According to Wikipedia, recommender systems
as a specific type of information filtering (IF) technique that attempts to present information items (movies, music, books, news, images, web pages, etc.) that are likely of interest to the user. That definition goes on to note that recommendations are generally based on an information item (the content-based approach) or the user’s social environment (the collaborative filtering approach).
In our example, we’ll look at how New York Times system recommends articles and news to subscribers.
The New York Times publishes over 300 articles, blog posts and interactive stories a day.
Refining the path the readers take through this content — personalizing the placement of articles on the apps and website — can help readers find information relevant to them, such as the right news at the right times, personalized supplements to major events and stories in their preferred multimedia format.
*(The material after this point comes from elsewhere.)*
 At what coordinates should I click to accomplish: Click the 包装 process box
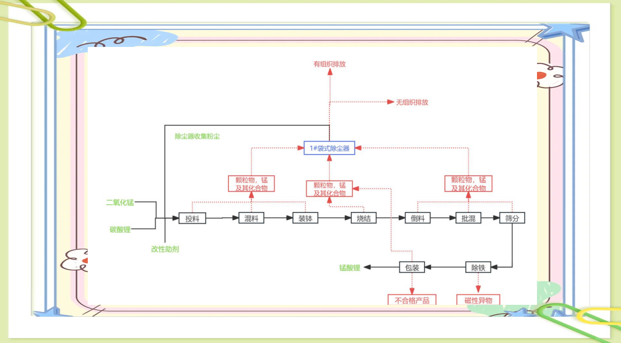[412, 268]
To facilitate this, they have developed an intricate hybrid recommender system. Most of our observations below will be based on an article from August of 2015 (ancient!). It is difficult to determine the specifics of their current model or if it even differs at all from the process outlined above, but their current policies and broad descriptions of the system are available at: https://www.nytimes.com/recommendations
There are 4 main approaches to recommendations:
Personalized recommendation: recommend things based on the individual’s past behavior
Social recommendation: recommend things based on the past behavior of similar users
Item recommendation: recommend things based on the item itself
A combination of the three approaches above
News recommendations must perform well on fresh content: breaking news that hasn’t been viewed by many readers yet. Thus, the article data available at publishing time can be useful: the topics, author, desk and associated keyword tags of each article.
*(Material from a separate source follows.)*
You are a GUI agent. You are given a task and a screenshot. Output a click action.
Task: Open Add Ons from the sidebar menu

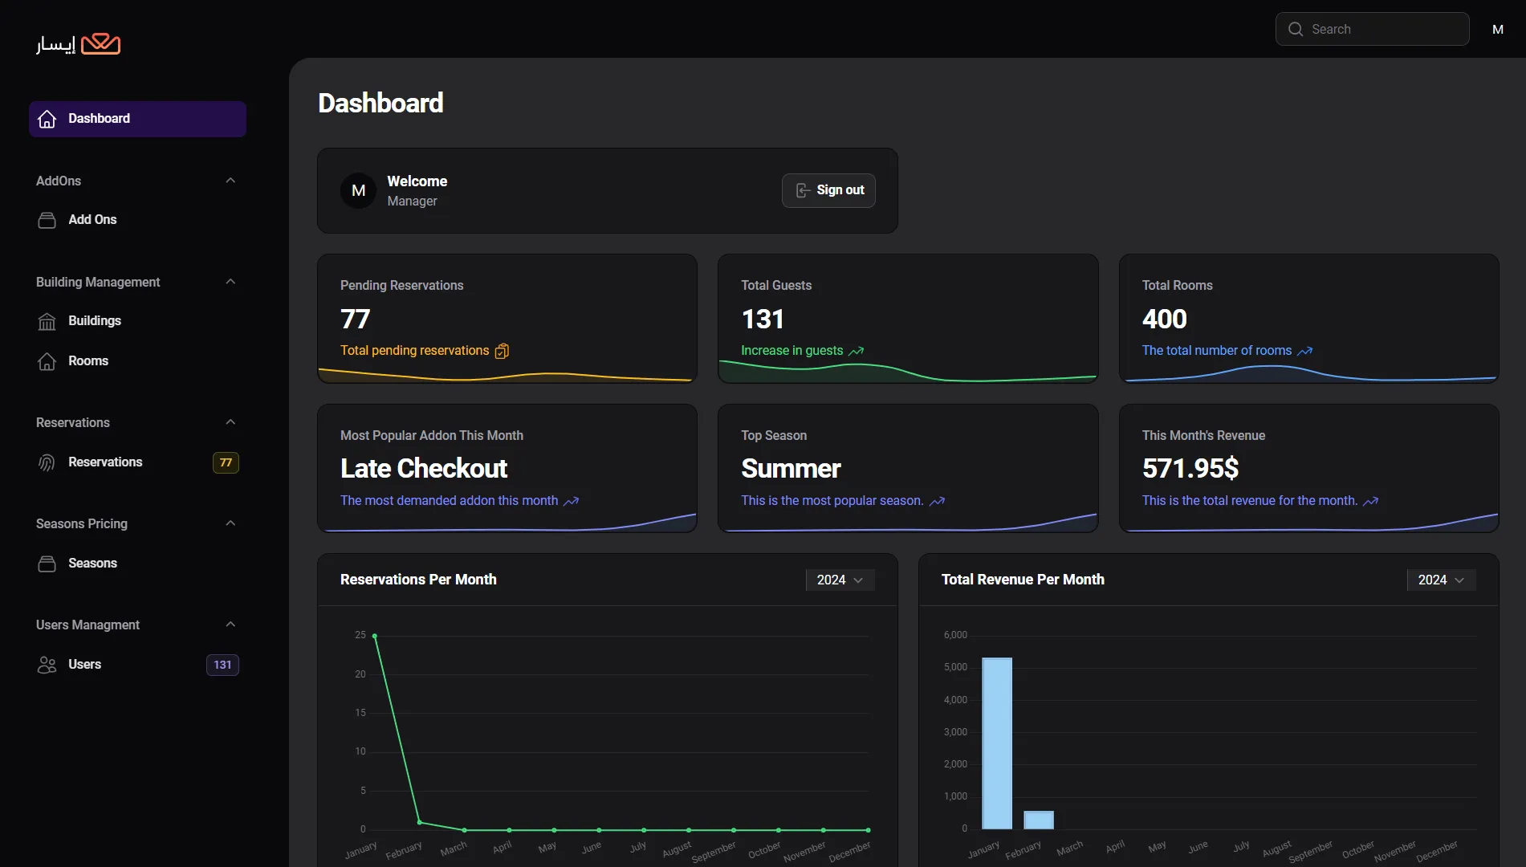point(92,220)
Relies on Item and User Profiles to make associations. Item profiles include = “the topics, author, desk and associated keyword tags of each article.”
Pros: User reads 10 articles tagged “politics”, confident they’ll want another tagged “politics”. Cons: TFIDF, rare tags have a large effect in generating User Profiles.
Collaborative filters surface articles based on what similar readers have read. Similarity is determined by reading history.
Goal is to recommend based on what similar users have read.
Pros: Can find interesting patterns for readers with unusual tastes. News Specific Downside = Tunnel Vision – reading preferences too narrowly clustered. Cons: Cold start problem.
Using both techniques NYTimes has got the best of both worlds. They built an algorithm inspired by a technique, Collaborative Topic Modeling (CTM), that models content, adjusts this model by viewing signals from readers, models reader preference and makes recommendations by similarity between preference and content.
NYTimes models each reader based on their topic preferences. They can then recommend articles based on how closely their topics match a reader’s preferred topics.
Uses Latent Dirichlet Allocation (LDA) algorithm to perform text analysis of articles. Determines and weights topics.
Since words are dependent on context, taking the step to adjust assumptions about the topic content based on the user profiles of those who read the content, helps improve the modelling of the topic.
Based on content and item profiles, iteratively adjusts user profile. Allows for some noise (clicked on articles they didn’t like, etc).
By modeling article content and reader preferences with topics, then adjusting based on reading patterns, NYTimes reconceptualized their recommendation engine. Their system is now a successful, large-scale implementation of cutting-edge research in collaborative topic modeling, and it provides significant performance increases when compared with previous algorithms used to make recommendations.